The Harland Savage, Sr. Years

The Skill of the Millwright, Handed Down 1948 to Present

Daniel Cragin

Harland was born June 27, 1922 in Northumberland, New Hampshire, the youngest of eleven children of Herman and Alice Cummings Savage. These families had settled in the northern part of New Hampshire over 300 years ago as English, and later, Irish immigrants. Securely situated in the White Mountain range, the Savages tended and owned one of the largest dairy farms in Coos County.

Harland grew up on the family farm, but as a young adult, he decided he "probably didn't like farm work" and soon took on employment at the Concord Public Market where he met his future wife, Thelma Gray.

Returning to Wilton, New Hampshire after serving in the 861st Aviation Engineers Battalion, Harland found part time and then full time employment at Whitney Frye's Mill. Through his hard work and abilities, Harland soon won the regard and respect of his boss, and within a year he was promoted to General Manager. For the next ten years, Whitney taught Harland the skills of millwrighting.

The Millwright

Not learned from textbooks or schools, "millwrighting" is the sum total of skills, knowledge, hands-on experience, wisdom, and traditions passed on from master to apprentice, generation to generation.

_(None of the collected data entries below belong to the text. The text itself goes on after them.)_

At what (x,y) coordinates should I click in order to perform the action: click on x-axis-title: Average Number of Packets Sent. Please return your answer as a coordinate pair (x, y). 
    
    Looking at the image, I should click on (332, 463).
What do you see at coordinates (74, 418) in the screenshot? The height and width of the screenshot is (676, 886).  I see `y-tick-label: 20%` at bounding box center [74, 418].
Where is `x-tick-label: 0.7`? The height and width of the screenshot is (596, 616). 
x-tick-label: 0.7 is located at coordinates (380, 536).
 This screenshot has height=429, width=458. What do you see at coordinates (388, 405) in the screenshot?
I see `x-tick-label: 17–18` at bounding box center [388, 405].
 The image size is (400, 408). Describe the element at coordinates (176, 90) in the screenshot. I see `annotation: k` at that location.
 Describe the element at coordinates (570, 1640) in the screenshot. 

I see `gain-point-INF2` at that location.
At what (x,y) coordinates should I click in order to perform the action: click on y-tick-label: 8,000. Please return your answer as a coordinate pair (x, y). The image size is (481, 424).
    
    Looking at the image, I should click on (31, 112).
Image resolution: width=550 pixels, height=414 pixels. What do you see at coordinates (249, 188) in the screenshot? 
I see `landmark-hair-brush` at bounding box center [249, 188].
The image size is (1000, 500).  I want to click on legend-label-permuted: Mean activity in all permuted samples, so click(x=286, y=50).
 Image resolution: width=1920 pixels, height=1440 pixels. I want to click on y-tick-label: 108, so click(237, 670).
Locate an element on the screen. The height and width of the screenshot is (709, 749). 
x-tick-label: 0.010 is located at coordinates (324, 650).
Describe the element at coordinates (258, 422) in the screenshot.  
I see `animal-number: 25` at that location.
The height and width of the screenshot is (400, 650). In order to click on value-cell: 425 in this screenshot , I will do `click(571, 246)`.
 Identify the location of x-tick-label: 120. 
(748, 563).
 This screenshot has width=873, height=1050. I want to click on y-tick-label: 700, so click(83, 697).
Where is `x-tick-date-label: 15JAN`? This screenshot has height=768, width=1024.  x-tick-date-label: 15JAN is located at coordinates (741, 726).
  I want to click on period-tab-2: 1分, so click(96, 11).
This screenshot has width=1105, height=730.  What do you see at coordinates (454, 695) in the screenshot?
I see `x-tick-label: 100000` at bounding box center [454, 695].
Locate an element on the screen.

In Daniel Cragin's time, from the mid-1800's until the turn of the century, the millwright, often self-taught, was the jack-of-all-trades. Versatility, natural ability, an intuitive mind, along with a diversity of technical skills were needed to successfully operate and manage a business such as Frye's Mill. Understanding the power technology; hydromechanical and hydroelectric, gas and steam energy, as well as building maintenance, equipment repair, accounting, marketing, and financial savvy were all critical components of being the millwright

THE TRADITION
CONTINUES...

Measures

Since the early 1980's, Harland's son, Harley, and his wife, Pam Porter Savage have carried on the 'stewardship' of the Mill. Their interest in antiques and preservation, combined with their love of the Mill, led them to pursue a longer-lasting recognition and protection for this landmark of our heritage. In the spring of 1982, due to their efforts, Frye's Measure Mill was nominated and accepted to the National Register of Historic Places.